───── EXCERPT TO READ ─────
Authors: Amy Hemmeter and Kirsty Ward
Summary: this is a project on automated detection of hate speech on Twitter using data collected by Zeerak Waseem. These Jupyter Notebooks were designed as tutorials for how to clean social media data, create various Pandas dataframes, run a Term-Frequency Inverse Document Frequency (TFIDF) analysis, perform Sentiment Analysis, use regular expressions to pull out other text variables, and finally run these variables through a neural network using keras. To follow all of the steps, start with Jupyter Notebook 1. Data Cleaning. Each of the subsequent steps in the analysis are also numbered. We include all of the csv files in case you want to start in the middle.
The second "fourth" notebook is a Naive Bayes classifier - written with no packages, from scratch. This has minimal preprocessing of the data, includes just a bag of words approach because it is much quicker than a neural network. This model has 87% accuracy.
NOTE: We provide Notebook 0 to show how we queried the Twitter API to get the tweets and associated metadata, but we removed our Twitter security keys. To use this Notebook you must obtain your own API key, and set aside three hours for large amount of data to be queried from the twitter API. We have provided the csv needed to run the following Jupyter notebooks so that replicating this step can be skipped.
───── DATA SEGMENT ─────
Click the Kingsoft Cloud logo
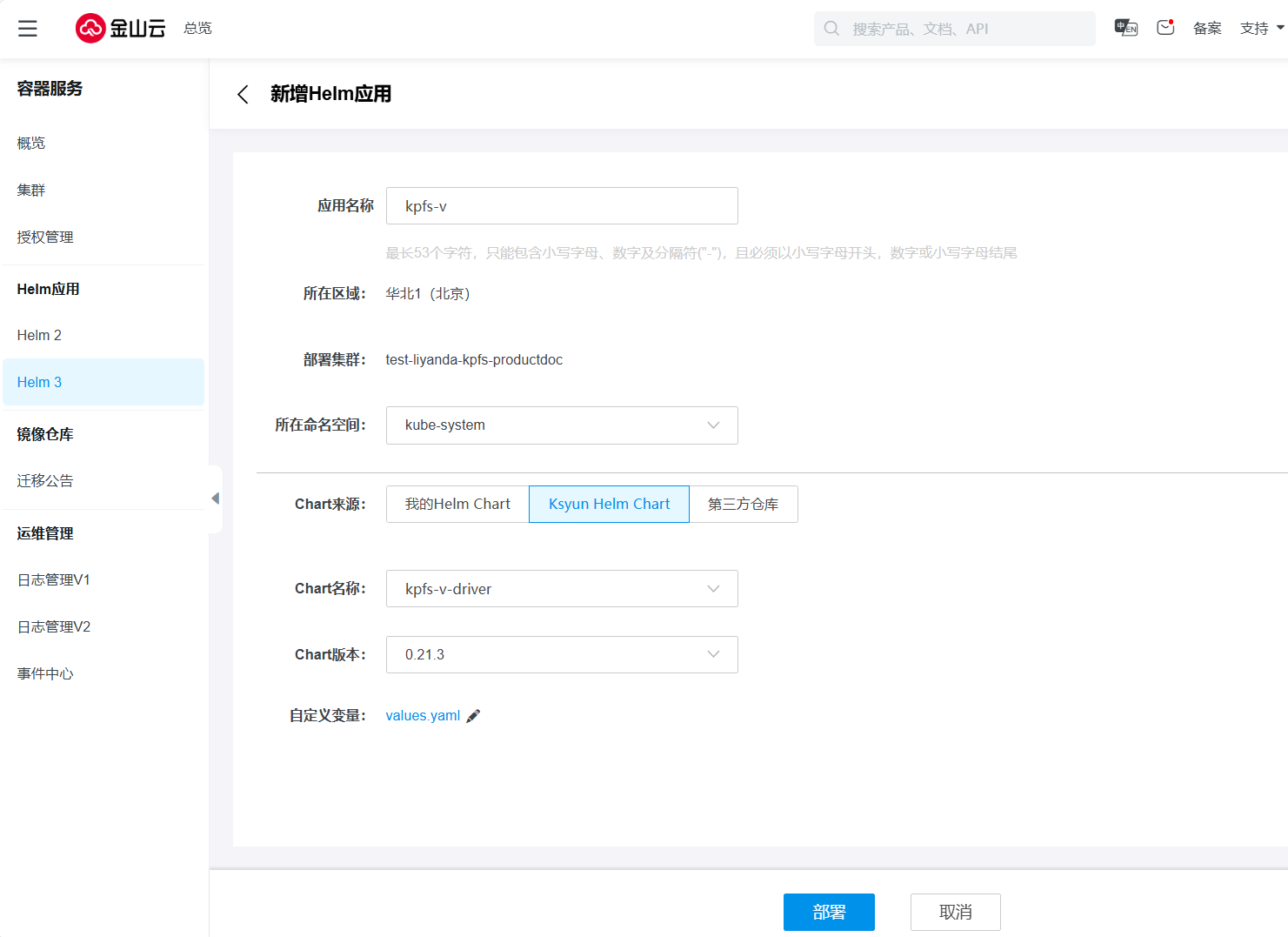(x=120, y=29)
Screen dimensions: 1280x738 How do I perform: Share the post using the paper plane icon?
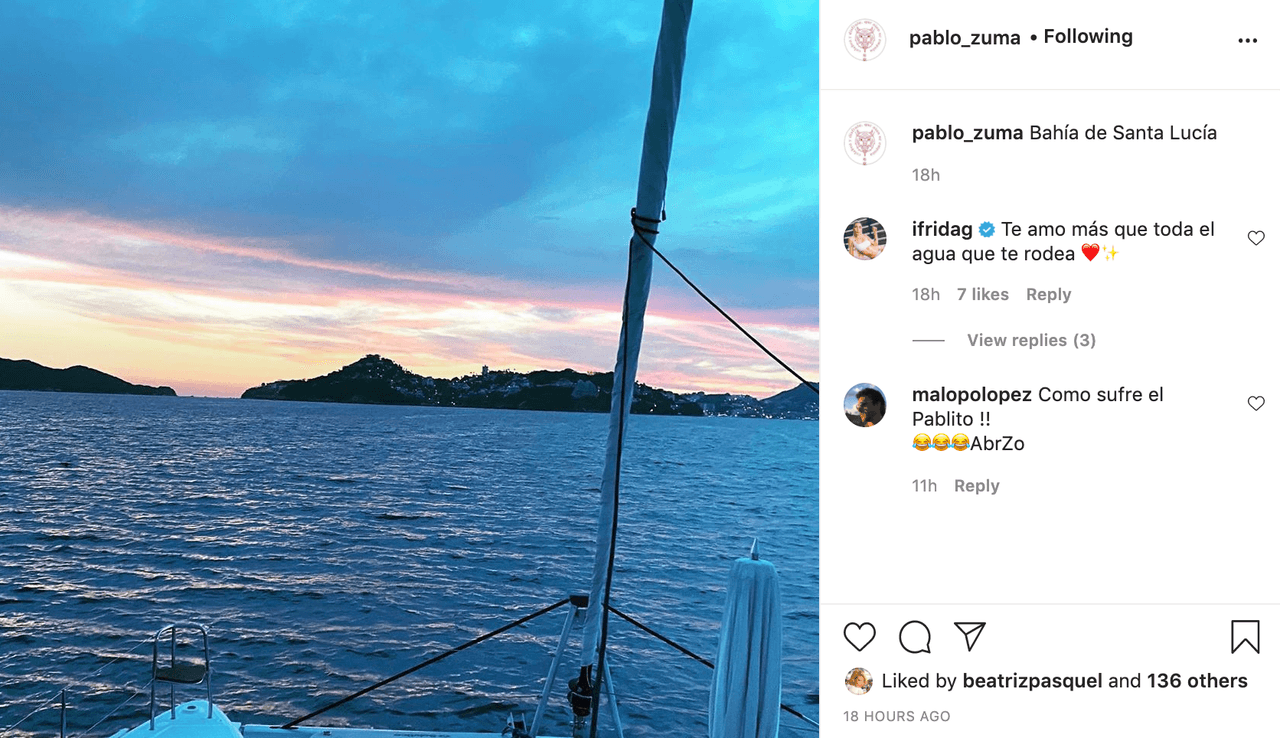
─────
**WRITTEN TASK 1**
According to the hate speech project description, what accuracy does the Naive Bayes classifier achieve?
**WRITTEN TASK 2**
List every procedure that the hate speech project description says its Jupyter Notebooks were designed to teach.
**WRITTEN TASK 3**
Return the passage of the hate speech project description between "NOTE: We provide" and "can be skipped.", inclusive, copying it without any change.

**FINAL ANSWER 1**
87%

**FINAL ANSWER 2**
- Cleaning social media data
- Creating various Pandas dataframes
- Running a Term-Frequency Inverse Document Frequency (TFIDF) analysis
- Performing Sentiment Analysis
- Using regular expressions to pull out other text variables
- Running these variables through a neural network using keras

**FINAL ANSWER 3**
NOTE: We provide Notebook 0 to show how we queried the Twitter API to get the tweets and associated metadata, but we removed our Twitter security keys. To use this Notebook you must obtain your own API key, and set aside three hours for large amount of data to be queried from the twitter API. We have provided the csv needed to run the following Jupyter notebooks so that replicating this step can be skipped.